If our healthcare system doesn’t even make the top 10 list, what are we paying for? Why are we failing to provide adequate healthcare at reasonable prices?
High administrative costs
The administrative costs of healthcare account for over 25 percent of all health care spending. Part of the reason for this is because the U.S. has so many payers. This ranges from hundreds of private health insurance companies to government programs that hospitals and physicians have to work with in the regular course of business.
Americans love their technology, and our healthcare is no exception. Medical innovation is getting better and better (and more and more expensive), and we want the newest and latest technology available. But quality comes at a cost and the most expensive treatments aren’t always better.
It is easier to sue doctors in the U.S. than in almost any other countries. Therefore, doctors will often order more tests and explore more options than necessary so they aren’t at risk for malpractice. A 2010 study published in the peer-reviewed Archives of Internal Medicine found 90 percent of the 1,231 physicians surveyed said doctors order more tests and procedures than patients actually need to protect themselves from litigation. A Gallup survey estimated that $650 billion annually could be attributed to this now called, “defensive medicine” rather than actual treatment.
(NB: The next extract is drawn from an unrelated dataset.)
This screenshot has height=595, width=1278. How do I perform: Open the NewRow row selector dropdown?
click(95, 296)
The condition with the greatest increase in spending between 1996 and 2013 was diabetes. The single most important risk factor for type 2 diabetes is obesity. Obesity also contributes to the other high spenders including hypertension ($47.6 billion), hyperlipidemia or high (“bad”) cholesterol ($41.9 billion), and depressive disorders ($30.8 billion).
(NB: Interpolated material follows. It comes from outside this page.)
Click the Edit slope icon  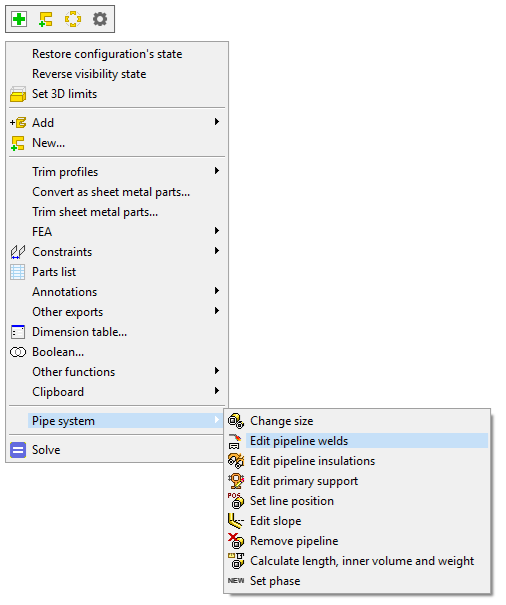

Part of the high price paid for pharmaceuticals is because of the astronomical expenses involved in the FDA approval process. In most countries the government negotiates drug prices with the drug makers. The EU actually uses private entities for pharmaceutical approval rather than a single agency, which lends itself to competition an increased efficiency. When Congress created Medicare Part D though, it specifically denied Medicare the right to use its power to negotiate drug prices.
Misuse of specialists
In the United States, more people are treated by specialists than primary care physicians. A specialist doctor charges higher fees for the same types of treatments done at the primary-care level in other countries. Specialists are often used because of referral decision-making, which drives the costs up in the U.S. for everyone.
There is no price tag
In most industries, there is a price tag associated with any type of good or service. With health care, you don’t know what you’re paying for weeks or even months. During that time, rates are negotiated by insurance companies and providers without the consumer even knowing. Because there’s no price tag, the service provider has little incentive to lower costs.
These are just a few of the factors that drive the American healthcare system to be the most expensive in the world.
So, what do we do?
Some believe that the first step to lowering health care costs is to get everyone in the country insured, others believe the government should have a stronger role in negotiating prices. Whatever the correct answer may be, legislatures have yet to come to a resolution that makes everyone happy.
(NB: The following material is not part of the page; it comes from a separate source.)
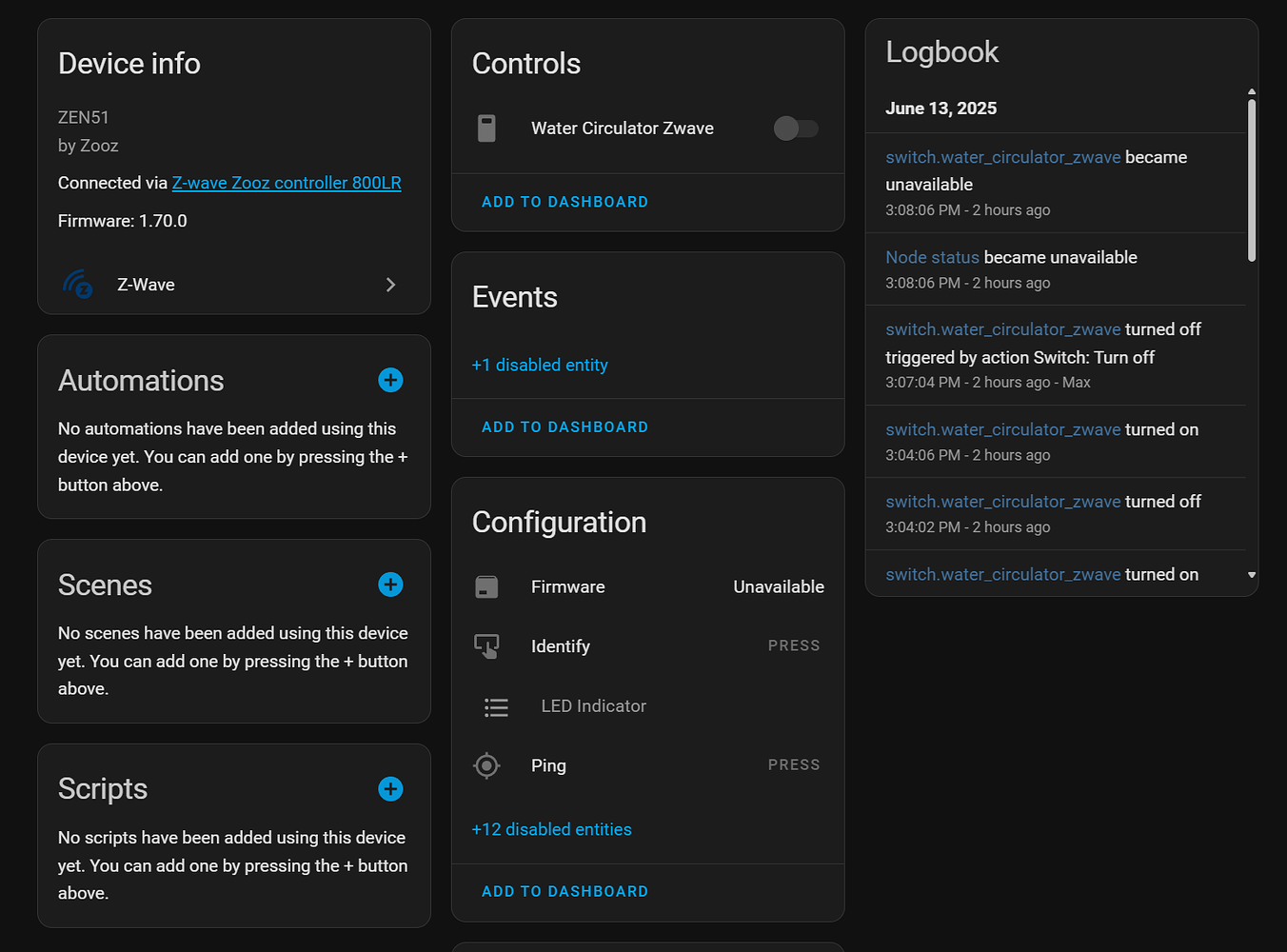Open the Node status logbook entry
This screenshot has width=1287, height=952.
932,257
Regardless of what happens on Capitol Hill, every American can be responsible for their own health. Each of us can maintain a healthy weight through diet and exercise. We can get yearly checkups and stay responsible for our own wellbeing. By using preventative healthcare measures now perhaps we can avoid expensive treatments later. However, be aware that as long as there is competition between insurers and healthcare providers, multiple payers for similar services, and less control over pricing, there’s a good chance your medical bills will continue to rise and health insurance will continue to be expensive.